Cuma, Eylül 30, 2005

Blog denilen şey!

Öncelikle Blog'uma hoşgeldiniz.

Bu, benim Blog'umda sizlerle paylaştığım ilk yazım. O nedenle Blog'tan ben ne anlıyorum ondan bahsedeceğim. Ayrıca bu konuyu merak edenlere de ben nasıl Blog sahibi oldum, onu aktarmaya çalışacağım.

Teknolojinin yaşamımıza biz fark etsek de etmesek de büyük bir etkisi var.
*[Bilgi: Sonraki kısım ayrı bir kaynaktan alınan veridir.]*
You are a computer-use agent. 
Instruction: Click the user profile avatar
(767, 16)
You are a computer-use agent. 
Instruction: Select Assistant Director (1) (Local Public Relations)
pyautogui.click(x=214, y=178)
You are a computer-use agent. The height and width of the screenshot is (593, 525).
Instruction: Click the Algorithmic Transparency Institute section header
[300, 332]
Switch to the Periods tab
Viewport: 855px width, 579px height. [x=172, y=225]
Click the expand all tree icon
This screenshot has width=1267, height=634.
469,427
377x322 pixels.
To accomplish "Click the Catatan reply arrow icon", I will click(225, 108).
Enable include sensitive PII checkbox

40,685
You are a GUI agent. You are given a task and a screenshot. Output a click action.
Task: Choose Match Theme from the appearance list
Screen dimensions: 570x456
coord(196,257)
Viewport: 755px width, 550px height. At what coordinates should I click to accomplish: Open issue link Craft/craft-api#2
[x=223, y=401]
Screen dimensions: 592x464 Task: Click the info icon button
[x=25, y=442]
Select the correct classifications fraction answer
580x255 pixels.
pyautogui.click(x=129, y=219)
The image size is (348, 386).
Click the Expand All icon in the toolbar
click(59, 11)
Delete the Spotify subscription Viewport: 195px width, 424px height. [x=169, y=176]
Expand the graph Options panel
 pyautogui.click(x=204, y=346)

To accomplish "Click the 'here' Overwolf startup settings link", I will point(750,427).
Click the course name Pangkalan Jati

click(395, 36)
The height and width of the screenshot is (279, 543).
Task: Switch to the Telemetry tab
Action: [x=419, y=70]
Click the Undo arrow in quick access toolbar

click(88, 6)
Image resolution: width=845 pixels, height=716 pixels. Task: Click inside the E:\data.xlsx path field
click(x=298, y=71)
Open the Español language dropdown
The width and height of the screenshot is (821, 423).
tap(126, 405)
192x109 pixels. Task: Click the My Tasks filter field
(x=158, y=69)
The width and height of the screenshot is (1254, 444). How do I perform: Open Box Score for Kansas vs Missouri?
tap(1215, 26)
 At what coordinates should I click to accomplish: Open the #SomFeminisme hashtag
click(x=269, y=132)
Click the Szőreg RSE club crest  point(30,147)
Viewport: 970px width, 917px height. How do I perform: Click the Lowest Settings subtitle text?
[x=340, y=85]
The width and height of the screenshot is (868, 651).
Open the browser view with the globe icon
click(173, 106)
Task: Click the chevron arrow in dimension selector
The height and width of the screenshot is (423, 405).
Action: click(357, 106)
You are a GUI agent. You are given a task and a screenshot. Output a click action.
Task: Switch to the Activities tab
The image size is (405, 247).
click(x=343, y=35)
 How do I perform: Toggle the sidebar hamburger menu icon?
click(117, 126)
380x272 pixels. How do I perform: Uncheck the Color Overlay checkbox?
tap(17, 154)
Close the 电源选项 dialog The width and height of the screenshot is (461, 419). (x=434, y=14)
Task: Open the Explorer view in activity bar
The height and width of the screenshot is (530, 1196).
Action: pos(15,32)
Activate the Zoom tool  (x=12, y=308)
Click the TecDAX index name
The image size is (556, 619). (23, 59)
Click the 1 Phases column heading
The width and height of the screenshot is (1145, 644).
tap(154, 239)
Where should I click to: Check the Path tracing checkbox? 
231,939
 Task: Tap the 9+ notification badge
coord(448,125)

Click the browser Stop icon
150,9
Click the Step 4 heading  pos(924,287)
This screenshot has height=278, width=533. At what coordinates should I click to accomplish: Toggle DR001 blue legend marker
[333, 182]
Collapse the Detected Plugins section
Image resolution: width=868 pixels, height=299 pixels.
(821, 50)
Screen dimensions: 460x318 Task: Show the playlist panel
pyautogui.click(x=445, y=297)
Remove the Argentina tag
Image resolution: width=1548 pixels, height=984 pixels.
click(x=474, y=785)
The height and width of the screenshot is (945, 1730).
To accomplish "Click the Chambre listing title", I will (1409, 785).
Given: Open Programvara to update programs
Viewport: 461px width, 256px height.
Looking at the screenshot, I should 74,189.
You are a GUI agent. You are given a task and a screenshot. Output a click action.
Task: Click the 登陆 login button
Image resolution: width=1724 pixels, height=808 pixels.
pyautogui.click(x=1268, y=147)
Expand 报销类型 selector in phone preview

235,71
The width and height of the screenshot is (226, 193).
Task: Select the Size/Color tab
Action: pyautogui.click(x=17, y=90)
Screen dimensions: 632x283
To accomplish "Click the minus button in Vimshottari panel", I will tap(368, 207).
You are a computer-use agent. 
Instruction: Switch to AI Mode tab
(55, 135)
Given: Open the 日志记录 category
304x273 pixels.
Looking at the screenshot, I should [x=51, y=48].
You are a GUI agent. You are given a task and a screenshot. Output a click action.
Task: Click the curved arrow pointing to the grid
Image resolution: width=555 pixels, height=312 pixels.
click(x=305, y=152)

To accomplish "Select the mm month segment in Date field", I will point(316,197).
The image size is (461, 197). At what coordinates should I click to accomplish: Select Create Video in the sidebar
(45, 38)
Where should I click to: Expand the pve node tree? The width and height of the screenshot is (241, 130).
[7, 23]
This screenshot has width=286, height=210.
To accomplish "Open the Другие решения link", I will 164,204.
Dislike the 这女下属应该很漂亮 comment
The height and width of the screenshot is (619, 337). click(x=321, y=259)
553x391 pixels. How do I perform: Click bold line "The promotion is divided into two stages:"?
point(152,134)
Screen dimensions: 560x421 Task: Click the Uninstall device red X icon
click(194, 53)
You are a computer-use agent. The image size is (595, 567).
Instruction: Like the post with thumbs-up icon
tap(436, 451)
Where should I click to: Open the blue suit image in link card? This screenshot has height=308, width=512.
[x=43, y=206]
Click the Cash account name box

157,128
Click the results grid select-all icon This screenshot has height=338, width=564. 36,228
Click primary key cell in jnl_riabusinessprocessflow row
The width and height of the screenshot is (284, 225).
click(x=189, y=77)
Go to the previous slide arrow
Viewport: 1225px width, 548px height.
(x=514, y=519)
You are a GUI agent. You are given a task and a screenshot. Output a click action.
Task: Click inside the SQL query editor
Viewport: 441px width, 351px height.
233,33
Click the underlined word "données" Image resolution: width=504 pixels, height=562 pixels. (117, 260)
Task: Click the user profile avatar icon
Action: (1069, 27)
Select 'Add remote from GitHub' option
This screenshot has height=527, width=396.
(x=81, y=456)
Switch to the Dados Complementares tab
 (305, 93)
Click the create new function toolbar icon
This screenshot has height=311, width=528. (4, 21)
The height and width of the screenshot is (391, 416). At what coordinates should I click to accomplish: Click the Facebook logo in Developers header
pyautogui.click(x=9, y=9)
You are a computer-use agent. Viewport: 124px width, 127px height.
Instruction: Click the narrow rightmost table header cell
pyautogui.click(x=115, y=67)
En önemli etkisi de bilgi akışındaki "hız". Bilgi artık öyle hızlı akıyor ki, biz insanoğlu da o hıza yetişeceğiz diye bir yerlerimizi yırtarcasına koşturuyoruz...sanki yakalayabilecekmişiz gibi.

Internet ilk duyulmaya, kullanılmaya başladığında ve günümüzde de yaygın olarak söylenen, "bilgisayar zaten yetiyordu bir de bu internet çıktı. Şimdi insanlar chat yapıyor, mesajlaşıyor, bilgisayarın başından kalkmıyor. Sosyal ilişki diye birşey kalmadı"ydı.

Aslında sosyal ilişkilerimiz de yaşamımızdaki "hız"ın kurbanı değil mi? Yalnızca bize yakın çevremizdeki arkadaşlarımız, akrabalarımızla görüşmüyor muyuz, Avrupa'dan Asya'ya, Asya'dan Avrupa'ya geçmek zul gelmiyor mu. Eskiden telefon etmek zor gelirdi, mail göndermek diye birşeyi keşfettiğimizde sandık ki hergün uzaktaki arkadaşlarımızla, yakınlarımızla mailleşiriz....oldu mu? Sonra, messenger uygulamaları devreye girdi, makinanızda yüklü bir program ve eğer bir arkadaşınız online ise haberiniz oluyor ve onunla sohbet edebiliyorsunuz! Sohbet edebiliyor musunuz?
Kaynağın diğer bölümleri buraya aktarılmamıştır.